EXCERPTED PASSAGE:
The Evolution of Adedainkpo, Old Accra:

Accidents of History and Geography

 

By Akotowaa Ofori

 
 

Accra Archive Fellows Akotowaa Ofori and Lawrencia Amartey interviewed Gilbert Nii-Okai Addy - a writer, concert guitarist and indigene and former resident of Adedainkpo (in what is currently known as Old Accra). In this article, Akotowaa Ofori writes about Addy’s experiences in—and the evolution of—the area.

 

Gilbert Nii-Okai Addy grew up in a house in Adedainkpo which has been in his family for at least five generations— “an ancient house, by Ghanaian standards,” he says. Built around the 1870s by Gilbert’s grandmother’s grandfather, it was the first house to be constructed on the street that leads to the old post office in that area. Being from Adedainkpo himself, and having directly experienced the effects of the “accidents” that continue to transform the area, Gilbert’s personal histories and insights prove invaluable to understanding the processes behind the evolution of the district and its environs.

Adedainkpo, Old Accra

Adedainkpo, Old Accra

Adedainkpo is part of what is known as “Old Accra,” the part of the city which became the hub of activity once the Gold Coast capital was moved from Cape Coast to Accra. The proximity and access to colonial influence and infrastructure—including modern schools—led Old Accra to become the place where a large chunk of the local, educated population could be found.

The long history of education Old Accra’s locales is reflected in Gilbert’s own family; when he was growing up, all his relatives had been to school and could speak English fluently, including Gilbert’s great-great-grandparents. This is likely a common phenomenon in many other Old Accra families.

Gilbert has an anecdote from his time in boarding school in Cape Coast a few decades ago. His grandmother once came to visit him on campus and while there, she spoke Ga to those who understood it, and English to everyone else. Though Gilbert himself didn’t think much of her actions at the time, he discovered later that it was “big news” among his astonished peers that his grandmother could not only speak English, but do so fluently! Such surprise came from boys who saw themselves very much as part of the elite as well—and yet their grandparents were largely illiterate and knew next to nothing of English.

Gilbert is careful to point out that the levels of education attained by his family and others in Old Accra have nothing to do with inherent cleverness; it was not that his grandparents were somehow more intelligent than his classmates’. Rather, the privilege of Old Accra and its inhabitants was, in his words, “an accident of history and geography.” Such accidents presumably include the convenience of Old Accra to Europeans by virtue of proximity to the sea; the selection of the area as the colony’s capital, and the concentration of the colonial Europeans’ attention and influence in those areas.

In Gilbert’s words, Old Accra was once “the place where everything happened,” as hard as it might be to believe today just by looking at it. Up until the 1930s, a host of middle- to high-class social events took place there, including regattas on the Korle Lagoon, cricket matches, and social tea parties. The popularity and prosperity of Old Accra had already significantly declined by the 1960s and ‘70s, although it was still in a much better state than the overwhelming majority of Ghana at the time.

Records
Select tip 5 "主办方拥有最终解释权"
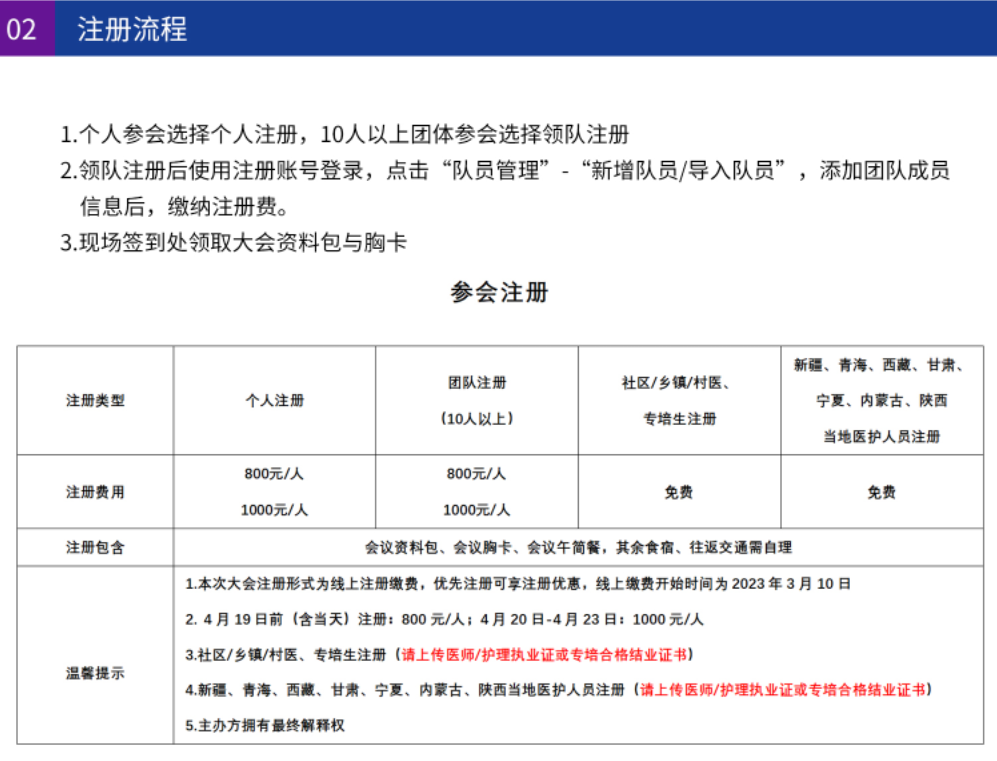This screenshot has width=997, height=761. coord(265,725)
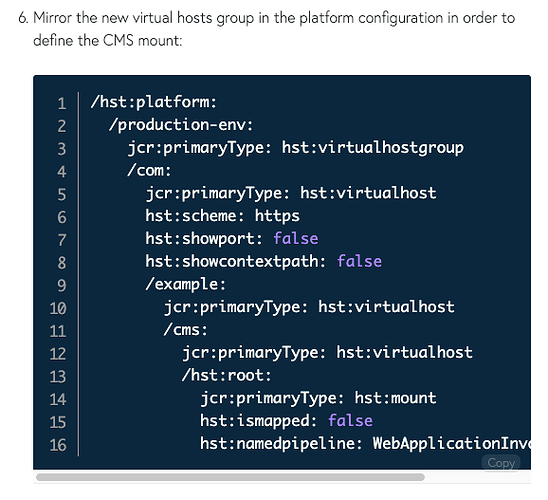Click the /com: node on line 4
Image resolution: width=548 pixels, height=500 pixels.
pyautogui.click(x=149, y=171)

WHAT TO DO:
How would you continue the article on Adedainkpo in Old Accra, picking up right after its final paragraph?

TASK OUTPUT:
“A Regatta in James Town Harbour,  Source: Deo Gratias,1950s-60s

“A Regatta in James Town Harbour, Source: Deo Gratias,1950s-60s


The difference between what Old Accra used to be and the state it is in today is dramatic, but follows a logical pattern of evolution. In this case, the evolution hinges on the migration of people. As Gilbert profoundly points out, it is people who make places—and so, as the caliber of residents shift, the changes are reflected in the physical and cultural state of an area.

The locales of Old Accra were, and still often are, described as “Ga areas” of Accra. The reality is, however, that Ga people are largely dispersed all over the city; there no longer seems to be a particular concentration of them in Old Accra. In fact, according to Gilbert, most of the families who migrated to Old Accra once it became a hotspot were not ethnically Ga, and neither are the vast chunk of its current inhabitants.

The reasons for the migration have largely to do with the wealth of the inhabitants. On the one hand, there is tangible wealth—money, land, cars, and the like. But there is also what Gilbert refers to as “intangible wealth”—things such as literacy, education, and exposure to ideas beyond the local and the familial. The availability of all these hugely influence people’s decisions to migrate. By Gilbert’s analysis, proximity to the British led to an abundance of intangible wealth in the families of Old Accra, including his own. This privilege, in turn, allowed the educated classes to migrate out of the country during seasons of political instability. This accounts for why several members of the old Gold Coast families are now very well-integrated into British society. A large proportion of the people who left the Gold Coast in the earliest days came from Old Accra.

Higher education was another motivation for people to leave Old Accra. Again, by the “accident” of the colonial relationships in the area, the gates between Old Accra locales and prestigious UK universities could be opened with relative ease. Gilbert’s grandfather, for instance, a resident of Bukom, attained his higher education at the University of Cambridge, and according to Gilbert, such trajectories were commonplace at the time.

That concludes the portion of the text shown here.